Now that Riley is an international star, performing with the likes of Yo-Yo Ma, Cirque de Soleil, and Madonna, Hackman’s role as videographer is often forgotten, partly because nowadays, everyone is a videographer. It wasn’t always this way: “I can tell you when the dividing line between ‘nobody has a camera’ and ‘everybody has a camera’ came,” she says. “It was approximately 2010, when the first iPhone really got into people’s hands. Sometimes when I read articles about Lil Buck, they might mention ‘an anonymous audience member who happened to capture this with their cell phone.’ No! Not hardly! I was the only person in that auditorium with a camera. Of course now, yes, you can do that. And it’s generally a good thing, and I’m in favor of it.”
Meanwhile, she’s been throwing herself into as many other video projects as possible, each one reverberating with local and national impact. As Parker puts it, “Nan really appreciates independent artists in Memphis. She’s a patron of the Memphis arts, supporting the music community, the film community, and also the ballet community.”

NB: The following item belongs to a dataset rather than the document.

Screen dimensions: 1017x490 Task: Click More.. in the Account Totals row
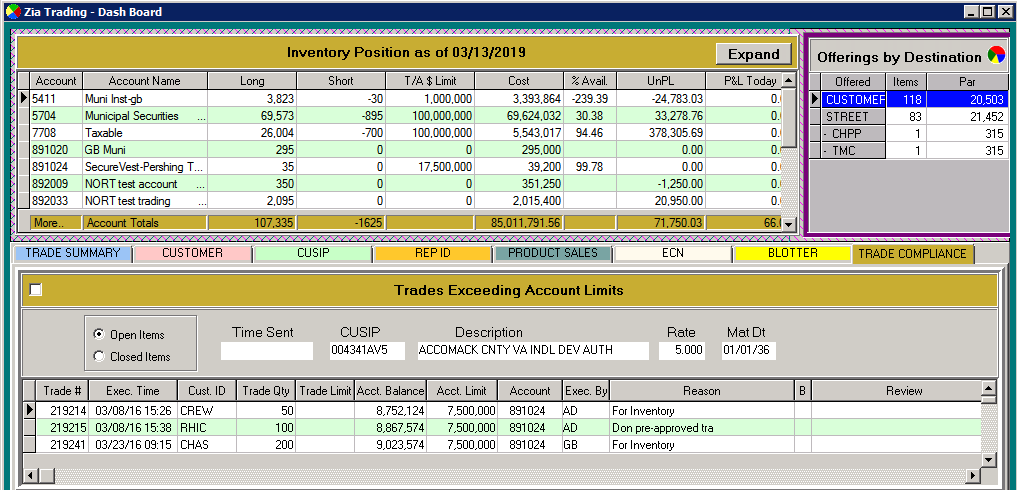(48, 223)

A recent feather in her cap was the comprehensive remastering of director Mike McCarthy’s 1997 cult movie, The Sore Losers, digitized directly from 16mm color film stock, with updated special effects. When the revitalized print premiered at Gonerfest in 2018, it was, like Meanwhile in Memphis, the culmination of countless years of work. “The final result was, we had a Blu-ray of the movie and a DVD of the bonus material, and a CD of the soundtrack,” Hackman says. “It was a super-duper package! But we hired Sean Faust to put together the bonus material, because I’m not that much of a masochist.”
It is with that same combination of good humor, cut with exasperation, that Hackman acts on her passion to this day. When I ask what her advice would be to others hoping to kindle their hidden talents later in life, she says: “One of the things that became evident as I was having to wear all these caps, is that, with the internet, you can find a tutorial on everything. You can learn how to do anything. I’m older, and I never did have a great pair of hands for filming. I was never super steady or super agile, so even in my youth, that was not one of my natural skills. But even I could learn enough to do a pretty good job.

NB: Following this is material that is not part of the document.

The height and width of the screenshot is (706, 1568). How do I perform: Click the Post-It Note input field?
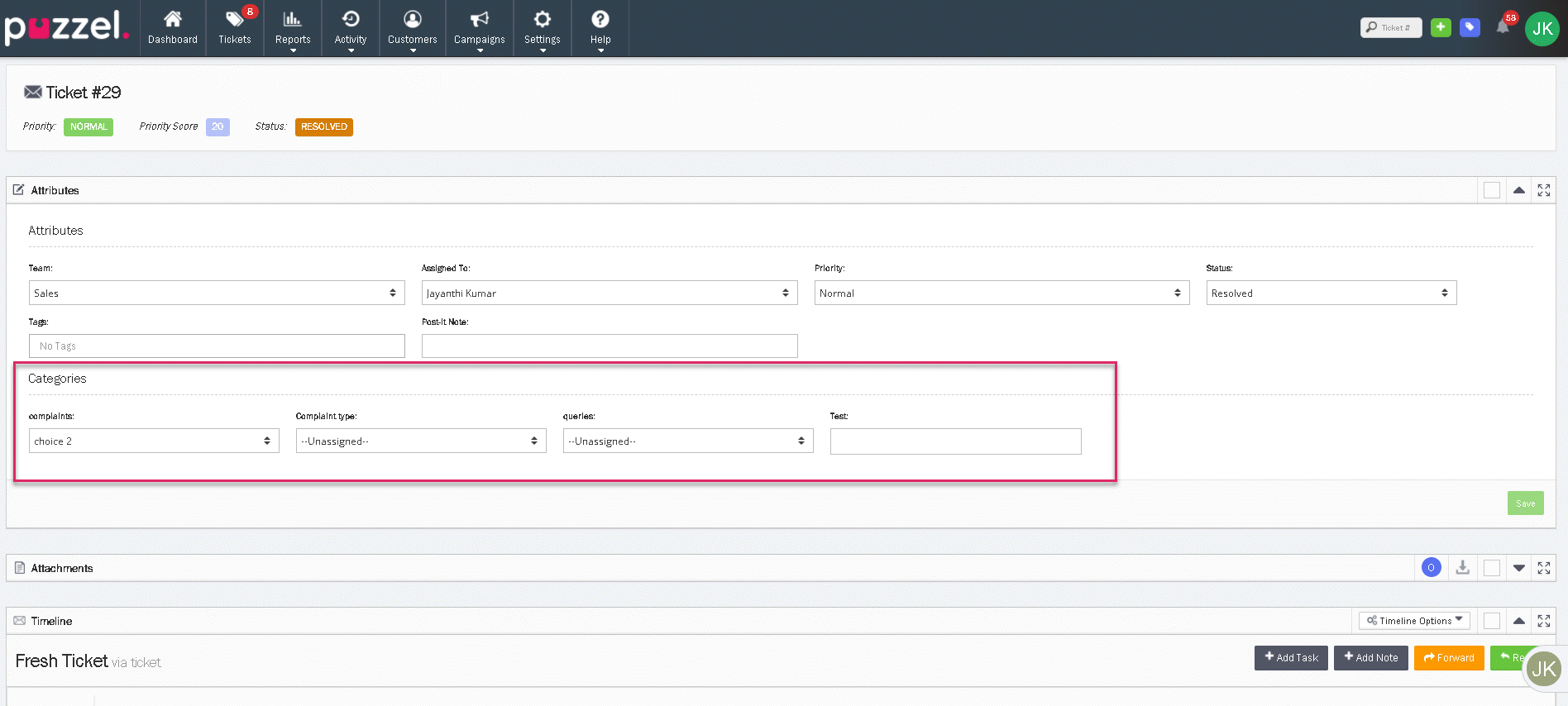(x=610, y=346)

“So it just goes to show you,” she continues. “Dive in. Get on those tutorials. Train yourself a little bit to get a jump-start, and then just do it. It will be its own reward. That is what I’ve discovered. It’s what keeps the fire burning. It’s such a pleasure for me to sit in front of the editing timeline and put these clips together and then watch them back, and feel good about what I’m seeing.”
She breathes a sigh of contentment. “Yeah,” she says. “That’s my advice.”